Introduction

Table of Contents

Design Principles

  • Plug-and-Play (PnP): Modularity; Handle different markets (say T0 vs. T+1)

  • Completeness and universal: Multiple markets; Various data sources (APIs, Excel, etc); User-friendly variables.

  • Avoid hard-coded parameters

  • Closing the sim-real gap using the “training-testing-trading” pipeline: simulation for training and connecting real-time APIs for testing/trading.

  • Efficient data sampling: accelerate the data sampling process is the key to DRL training! From the ElegantRL project. We know that multi-processing is powerful to reduce the training time (scheduling between CPU + GPU).

  • ransparency: a virtual env that is invisible to the upper layer

  • Flexibility and extensibility: Inheritance might be helpful here

Contributions

  • FinRL is an open source library specifically designed and implemented for quantitative finance. Trading environments incorporating market frictions are used and provided.

  • Trading tasks accompanied by hands-on tutorials with built-in DRL agents are available in a beginner-friendly and reproducible fashion using Jupyter notebook. Customization of trading time steps is feasible.

  • FinRL has good scalability, with fine-tuned state-of-the-art DRL algorithms.

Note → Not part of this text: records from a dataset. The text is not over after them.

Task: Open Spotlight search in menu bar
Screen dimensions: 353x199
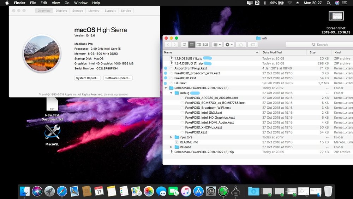Action: (x=329, y=3)
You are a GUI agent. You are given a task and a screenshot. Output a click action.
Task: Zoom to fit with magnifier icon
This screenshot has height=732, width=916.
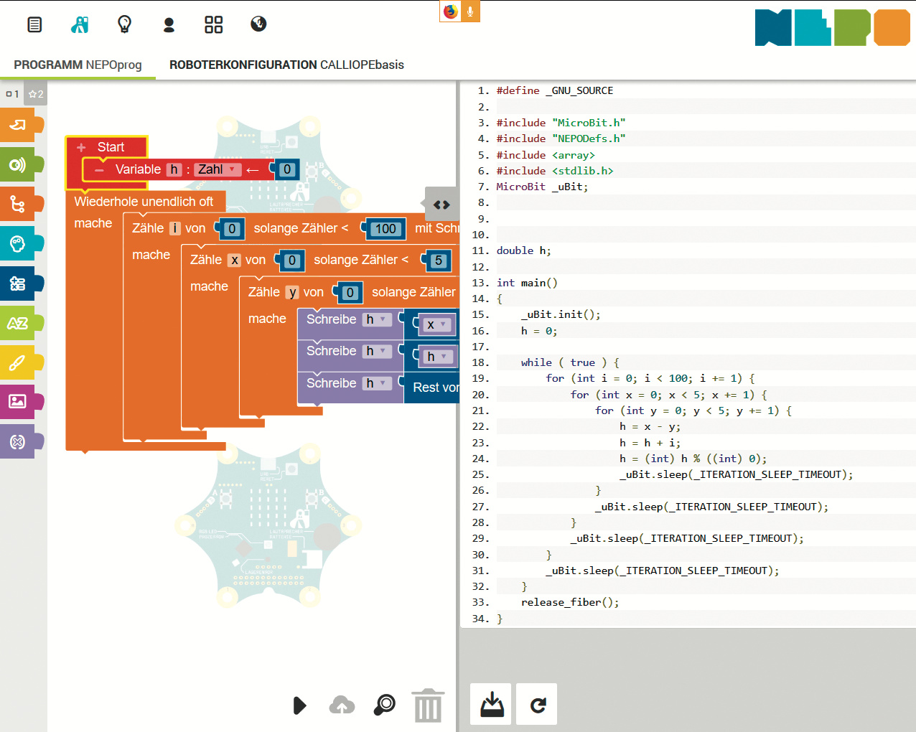click(385, 705)
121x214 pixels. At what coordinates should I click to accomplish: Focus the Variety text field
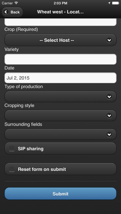61,59
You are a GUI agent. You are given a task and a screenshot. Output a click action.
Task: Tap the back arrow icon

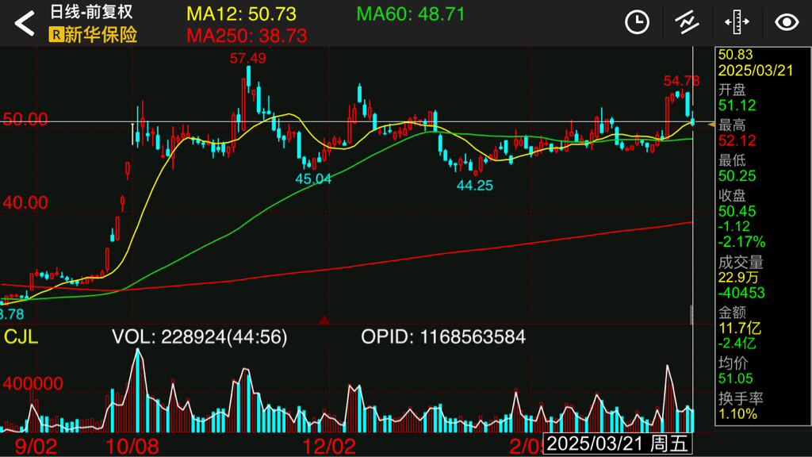coord(25,24)
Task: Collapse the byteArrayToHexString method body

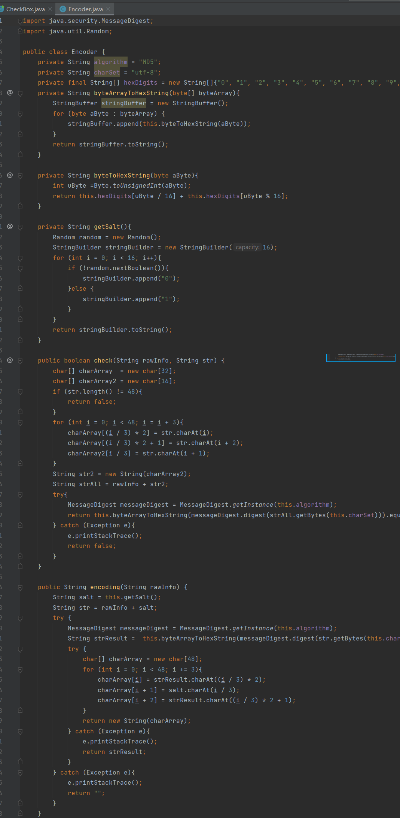Action: point(20,93)
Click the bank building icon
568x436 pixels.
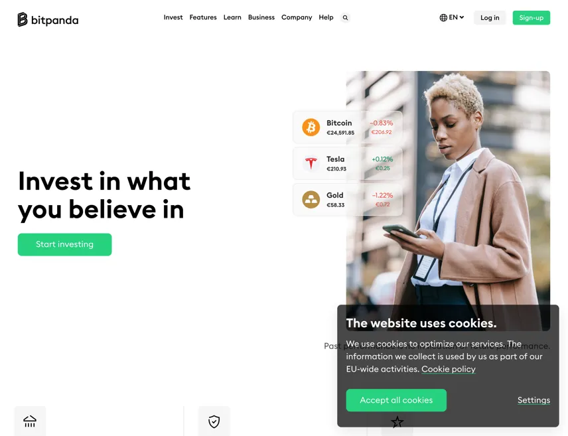(x=30, y=421)
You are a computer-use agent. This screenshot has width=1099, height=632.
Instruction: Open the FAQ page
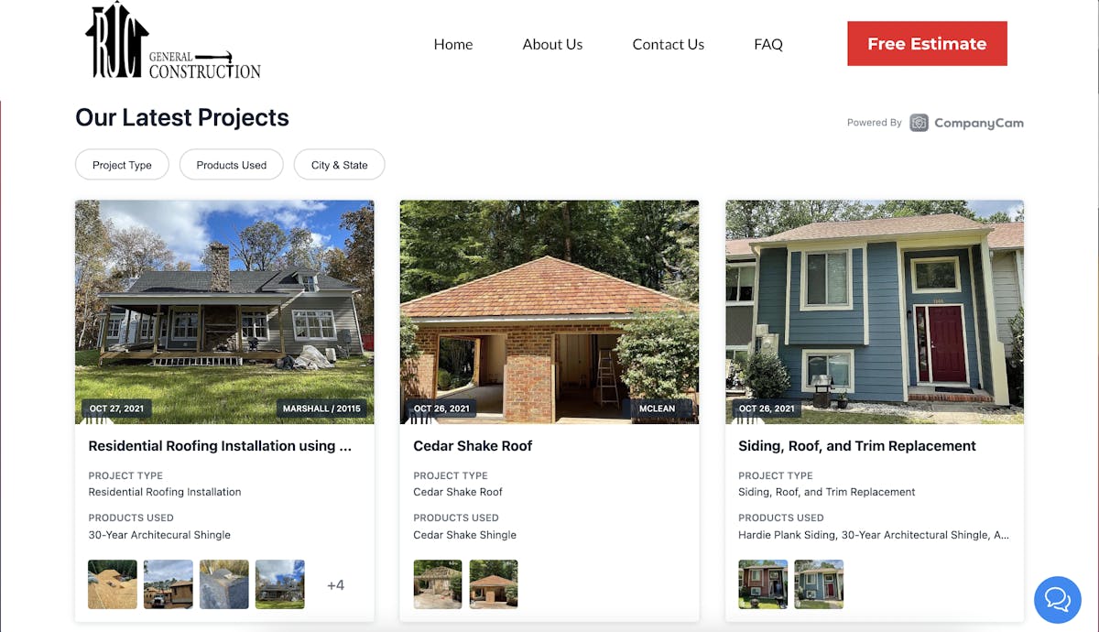click(768, 44)
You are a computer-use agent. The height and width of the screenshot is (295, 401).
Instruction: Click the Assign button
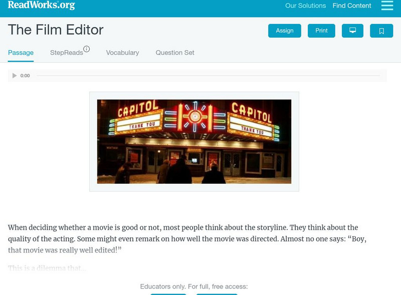click(x=284, y=31)
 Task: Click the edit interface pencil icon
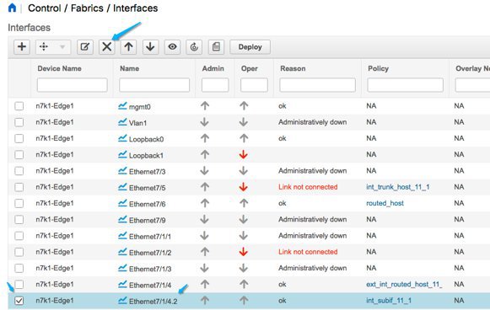click(85, 47)
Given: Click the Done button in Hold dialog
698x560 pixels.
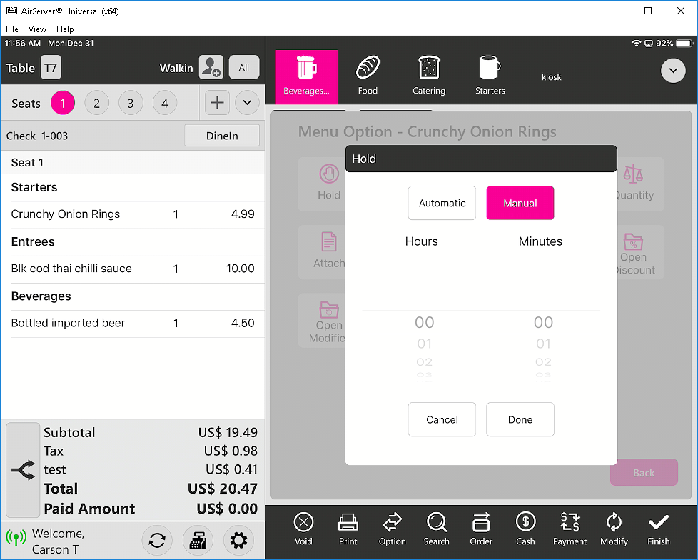Looking at the screenshot, I should coord(520,419).
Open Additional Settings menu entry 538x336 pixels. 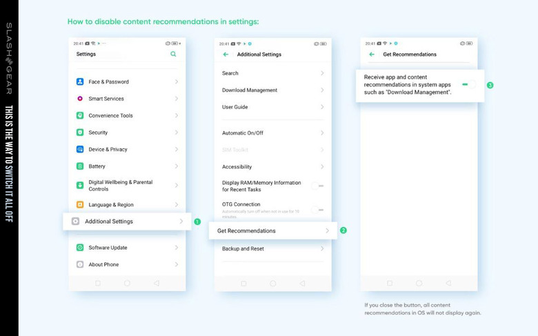point(127,221)
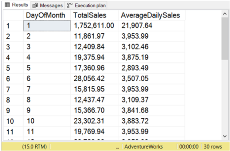This screenshot has width=230, height=151.
Task: Switch to the Messages tab
Action: click(47, 5)
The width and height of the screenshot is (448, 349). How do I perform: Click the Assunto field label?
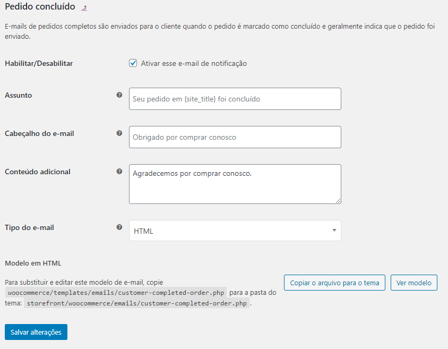tap(18, 95)
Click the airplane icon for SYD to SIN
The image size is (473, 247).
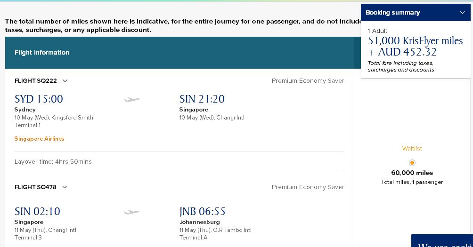pyautogui.click(x=132, y=99)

Adjusting the implementations to the rapid changing stock market is well supported.

  • Typical use cases are selected to establish benchmarks for the quantitative finance community. Standard backtesting and evaluation metrics are also provided for easy and effective performance evaluation.

With FinRL library, the implementation of powerful DRL trading strategies becomes more accessible, efficient and delightful.